STATED GOAL:
Swap "bookmark" for "favorite" in every entry below and write all the lines out again with nothing else changed. Leave the pictures out.

[Text and element pointing entries]
-----
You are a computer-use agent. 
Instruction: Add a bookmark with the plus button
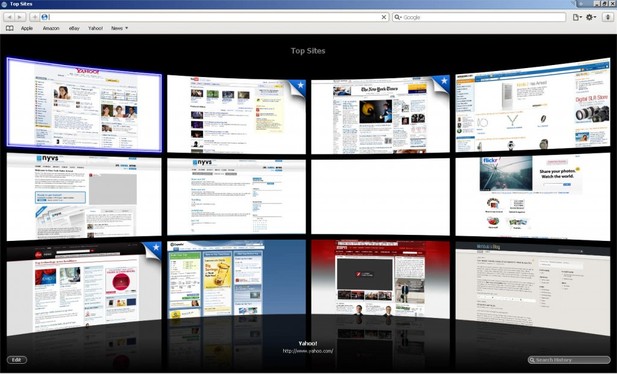[x=34, y=17]
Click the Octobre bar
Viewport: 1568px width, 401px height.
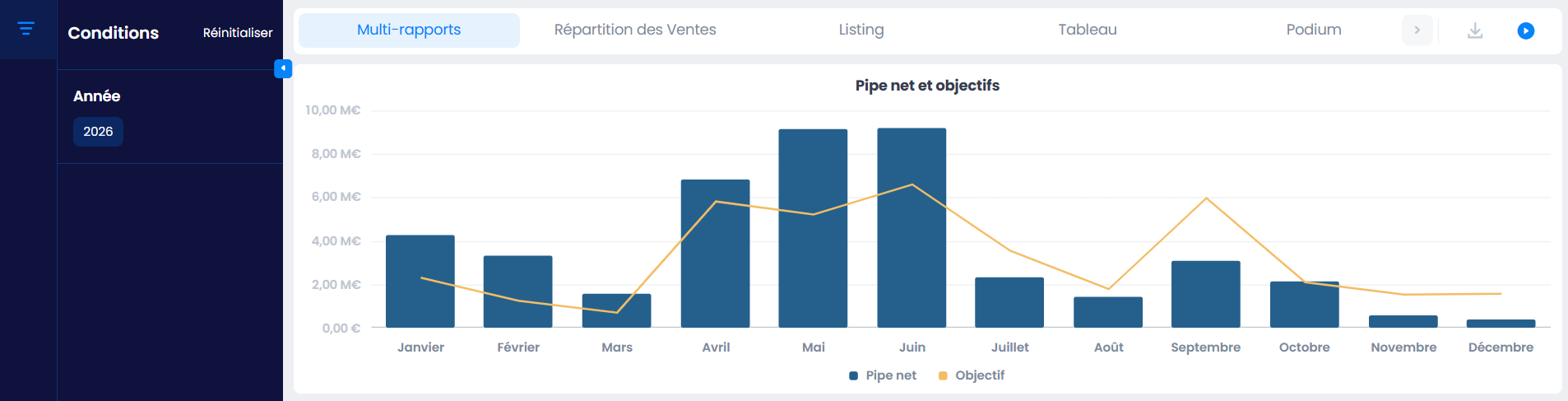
-----
SOLUTION BELOW:
You are a computer-use agent. 
Instruction: Add a favorite with the plus button
[x=34, y=17]
Click the Octobre bar
Viewport: 1568px width, 401px height.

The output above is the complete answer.